For startups with small, disciplined teams, Scala is manageable, sure. But once things go "enterprise" and much of your ongoing development gets outsourced, and it will, all bets are off. Maintainability is THE great equalizer.
> But once things go "enterprise" and much of your ongoing development gets outsourced, and it will, all bets are off.

That has nothing to do with language; Java for which development is outsourced and maintenance goes in house is pretty much a nightmare, too.

But that's pretty much a "myopic development practices -- including outsourcing development of code you are going to need to end up supporting in house -- will blow up in your face problem", and not an issue relating to any particular language or platform.

Chances are, if you have the authority to make enterprise-level language/platform policies, you also have the authority to make enterprise-level decisions on whether and when to outsource development of software, so it makes sense to just do the latter right than to make an otherwise second-rate choice on the former to make up for doing the latter poorly.

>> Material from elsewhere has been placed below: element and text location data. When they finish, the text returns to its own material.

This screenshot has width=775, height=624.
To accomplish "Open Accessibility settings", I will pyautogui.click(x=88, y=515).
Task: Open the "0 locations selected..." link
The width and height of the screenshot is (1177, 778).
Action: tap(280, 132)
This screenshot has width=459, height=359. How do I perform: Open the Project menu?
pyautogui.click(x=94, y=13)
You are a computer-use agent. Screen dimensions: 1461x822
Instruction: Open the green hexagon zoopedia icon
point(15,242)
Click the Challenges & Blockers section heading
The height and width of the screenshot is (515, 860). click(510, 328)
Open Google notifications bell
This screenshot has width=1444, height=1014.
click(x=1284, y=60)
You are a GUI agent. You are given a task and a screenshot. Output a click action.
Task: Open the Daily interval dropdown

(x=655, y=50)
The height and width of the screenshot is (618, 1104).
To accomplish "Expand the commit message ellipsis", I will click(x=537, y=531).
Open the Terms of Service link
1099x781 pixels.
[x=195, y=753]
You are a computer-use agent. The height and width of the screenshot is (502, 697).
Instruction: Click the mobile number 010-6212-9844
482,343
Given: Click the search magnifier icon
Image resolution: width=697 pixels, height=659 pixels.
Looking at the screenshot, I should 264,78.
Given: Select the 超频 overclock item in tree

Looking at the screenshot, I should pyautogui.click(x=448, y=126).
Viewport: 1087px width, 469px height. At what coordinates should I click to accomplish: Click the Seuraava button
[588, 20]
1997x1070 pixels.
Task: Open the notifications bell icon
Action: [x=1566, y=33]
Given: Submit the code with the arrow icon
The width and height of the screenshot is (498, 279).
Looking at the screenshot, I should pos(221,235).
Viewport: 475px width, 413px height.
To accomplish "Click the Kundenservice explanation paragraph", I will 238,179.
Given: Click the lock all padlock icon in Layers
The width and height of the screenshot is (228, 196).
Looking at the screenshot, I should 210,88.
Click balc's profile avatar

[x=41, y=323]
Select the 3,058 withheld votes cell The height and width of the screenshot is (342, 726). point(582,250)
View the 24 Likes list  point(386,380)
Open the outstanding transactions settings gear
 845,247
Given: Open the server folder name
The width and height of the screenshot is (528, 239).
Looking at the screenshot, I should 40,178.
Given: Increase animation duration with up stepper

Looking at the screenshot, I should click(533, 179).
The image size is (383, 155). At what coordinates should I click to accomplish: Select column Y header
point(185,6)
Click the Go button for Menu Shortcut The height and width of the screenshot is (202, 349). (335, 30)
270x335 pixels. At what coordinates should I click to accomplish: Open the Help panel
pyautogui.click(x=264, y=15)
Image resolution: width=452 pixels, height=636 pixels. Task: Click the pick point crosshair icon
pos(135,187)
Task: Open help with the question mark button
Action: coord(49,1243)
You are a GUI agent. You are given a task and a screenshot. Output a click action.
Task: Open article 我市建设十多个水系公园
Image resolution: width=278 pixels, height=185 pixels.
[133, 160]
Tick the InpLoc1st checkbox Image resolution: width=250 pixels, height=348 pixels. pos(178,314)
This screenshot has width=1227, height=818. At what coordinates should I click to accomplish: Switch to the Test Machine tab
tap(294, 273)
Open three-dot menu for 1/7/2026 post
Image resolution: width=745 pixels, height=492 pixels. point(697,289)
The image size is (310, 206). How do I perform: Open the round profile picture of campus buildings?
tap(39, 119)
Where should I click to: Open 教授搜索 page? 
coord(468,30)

It's my personal goal at the current company I'm at to see Scala grow to be respected as an "enterprise" language. The startup where I learned Scala had a small disciplined team with lots of mentorship that meant almost everyone developed some very good Scala practices.

If code is becoming unmaintainable because of outsourced development, does that not have more to do with how we communicate to these external developers? Bad code is bad code in any language.

Type inference is great, and is part of why I consider Scala to be "one step forward, 2 steps back" rather than just a total loss.

As far as the rest, we'll just have to disagree, I stated up front that it was an opinion :)

Haha, well what you said is true, but your spin on it I disagree with. How about "one step forward, a couple steps to the side"?